It's a weird concept initially, but you get used to it
The reality is that you can either spend a lot of time trying to "optimize" game API use on the fly and thus ensure that *all* games are going to see that overhead regardless of how "nice" their use of the API code is, or trust the game to be efficient. Ultimately the only right answer is to make a thin driver and let games that make efficient use of the API go as quickly as possible, even if it means dropping the "safety net" for games that do stupid stuff.
The new APIs really just take that same concept to the next level... you absolutely can screw yourself over pretty badly if you don't know what you're doing in D3D12/Mantle, but the experts finally have a path with the training wheels off
I'm not sure. IIRC it was the 15.31 driver that shifted to the new D3D11 UMD so perhaps someone benchmarked that? Power-constrained chips like ultrabooks - especially the Macbook Air chip with HD5000 - will show the largest differences, but going forward it's really all chips. I don't think the "old" driver was ever shipped on Haswell though so you'd have to test an HD4000 ultrabook or something if you wanted to see the delta.

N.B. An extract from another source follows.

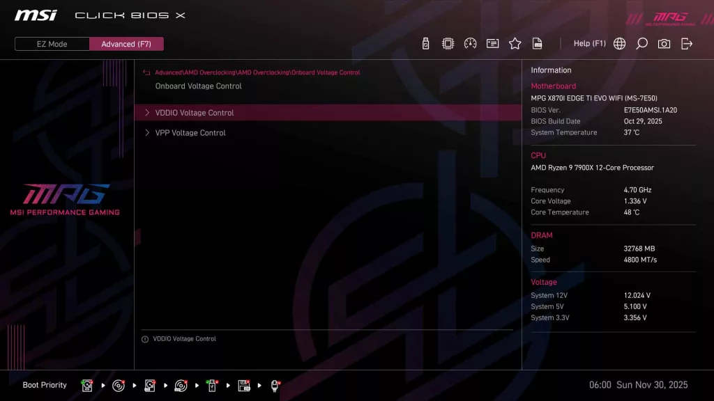
Task: Open Help (F1)
Action: click(x=589, y=43)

Beyond that I'm not really sure what there is publicly. A lot of the improvements were just mixed in with other game improvements as well so it's not necessarily possible to tease it out without a directed test. Anyways it was mentioned here (
http://techreport.com/news/24600/intel-gets-serious-about-graphics-for-gaming) and I think here (
http://techreport.com/news/24604/performance-boosting-intel-igp-drivers-are-out), but like I said I'm not sure how to tease apart those performance improvements quoted to get the parts that were due to CPU overhead reduction vs. something else.